Dark night in Tweetland
I know last week’s authentication problems frustrated a lot of people. (One of them was me.) At the time we initially limited ourselves to the usual bland ‘We know there are issues and we’re looking into it’ on Twitter: it takes time to communicate details, it provokes kibitzing, it can reveal details about our setup that I don’t necessarily want to, and if I’m doing something stupid, I don’t necessarily want people to know. But when we went into a bit more detail, people seemed to like it. So for the hell of it, here’s an abridged account of what went on over the last four days: a peek into the engine room.
1. Get reports that some users are having problems authenticating.
2. Get enough reports that I become convinced that it’s not just the usual occasional Twitter hiccups.
3. Try to reproduce the issues with several test accounts. No dice.
4. RDP into our servers in the US and see if I can reproduce from there, in case it’s my location that’s unaffected. Nope.

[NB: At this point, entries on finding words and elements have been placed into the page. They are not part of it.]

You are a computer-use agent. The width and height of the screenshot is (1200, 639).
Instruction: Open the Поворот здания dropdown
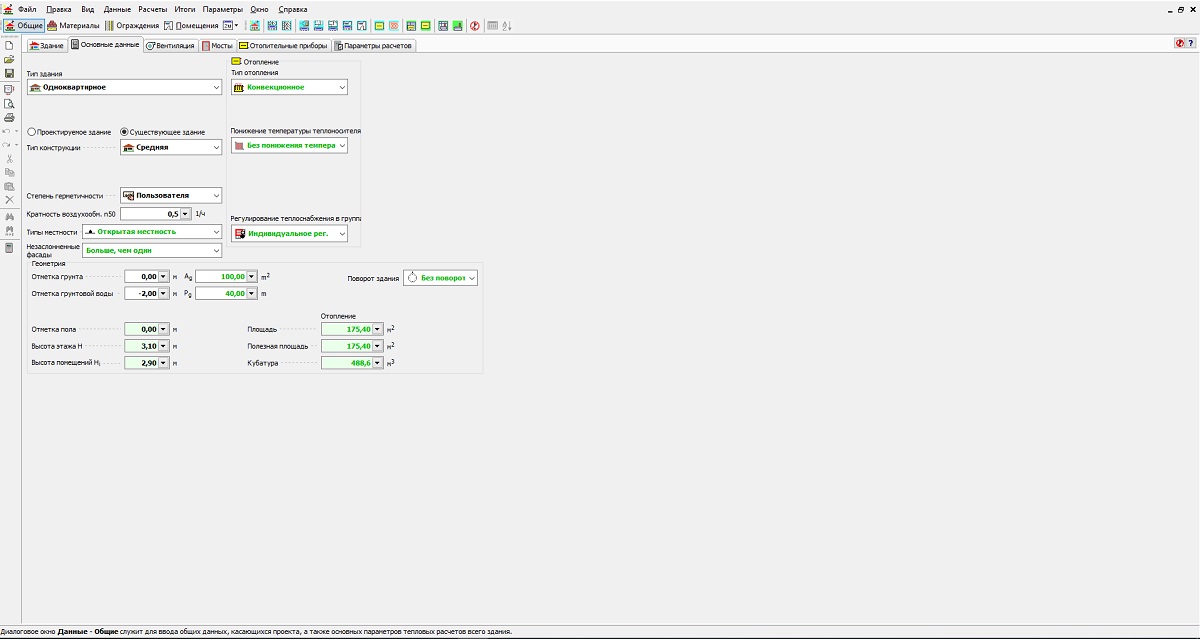(x=472, y=278)
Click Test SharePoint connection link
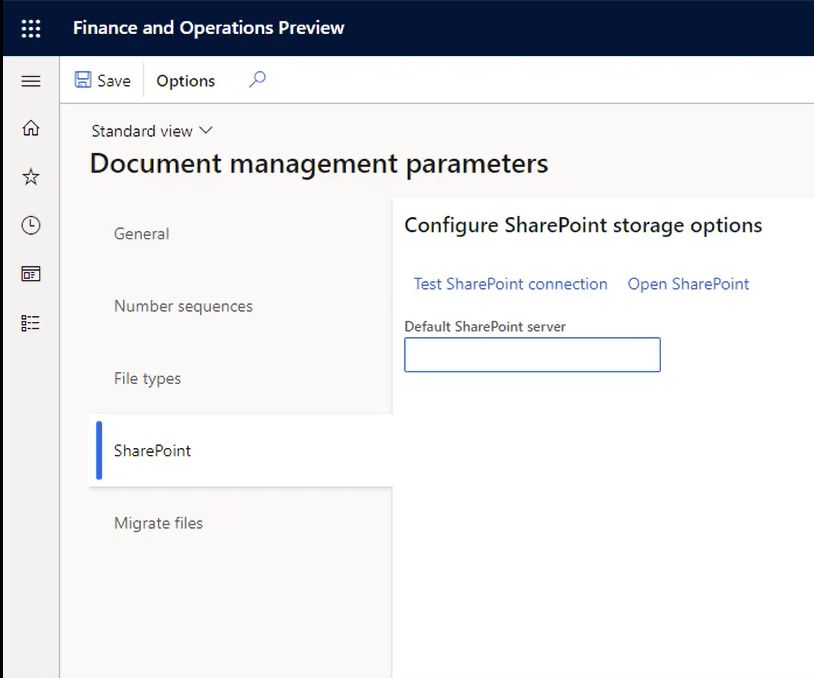Viewport: 814px width, 678px height. [x=510, y=284]

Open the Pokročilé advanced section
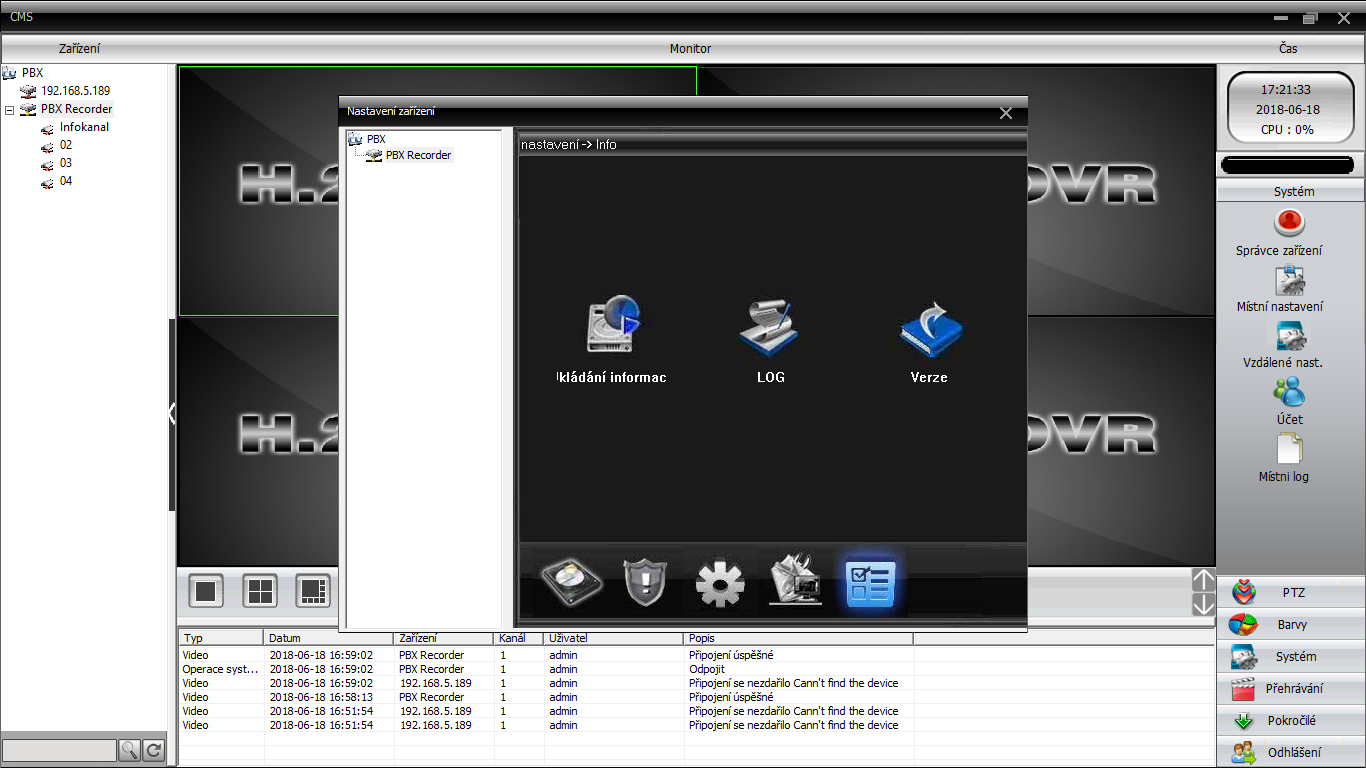pos(1292,721)
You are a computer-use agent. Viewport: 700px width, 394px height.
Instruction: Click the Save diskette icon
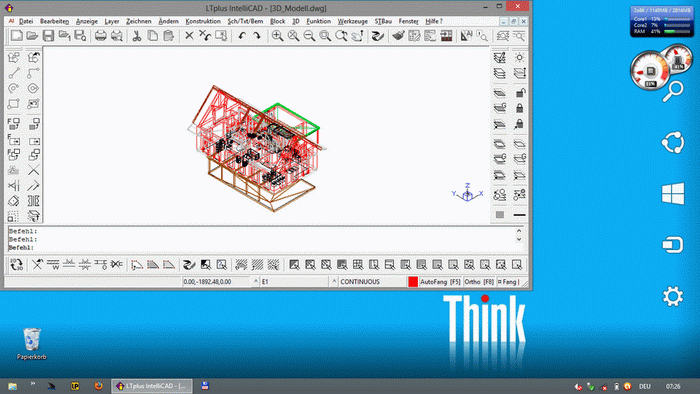[48, 36]
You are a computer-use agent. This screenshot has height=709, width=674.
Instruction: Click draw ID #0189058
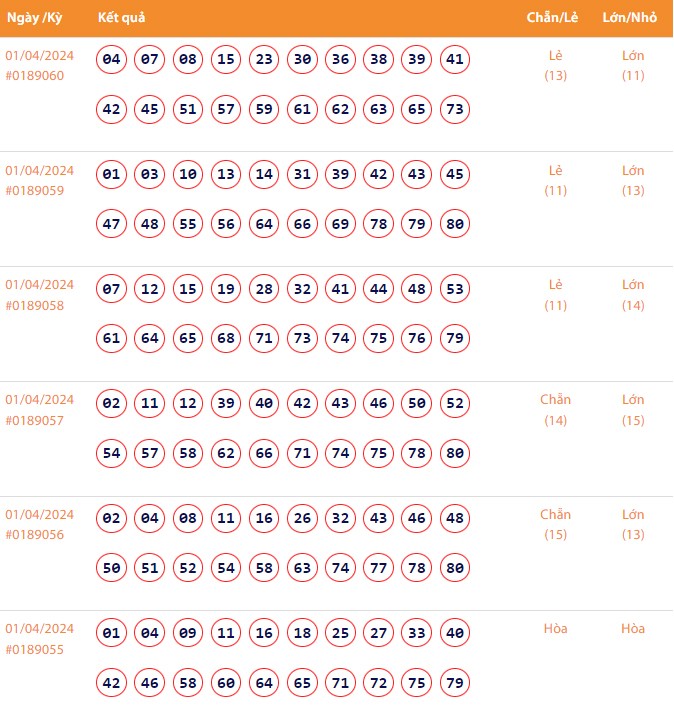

5. Scour the Web, api.twitter.com, the Twitter stream and so forth for references to similar problems. No luck.
6. Still can’t reproduce. Lots of people complaining now. Problem seems to be becoming more widespread.
7. Realise the functionality that normally emails error messages to me has been down for about 72 hours. Oops. Footle about with it for a quarter-hour before giving up for now (the logs still work).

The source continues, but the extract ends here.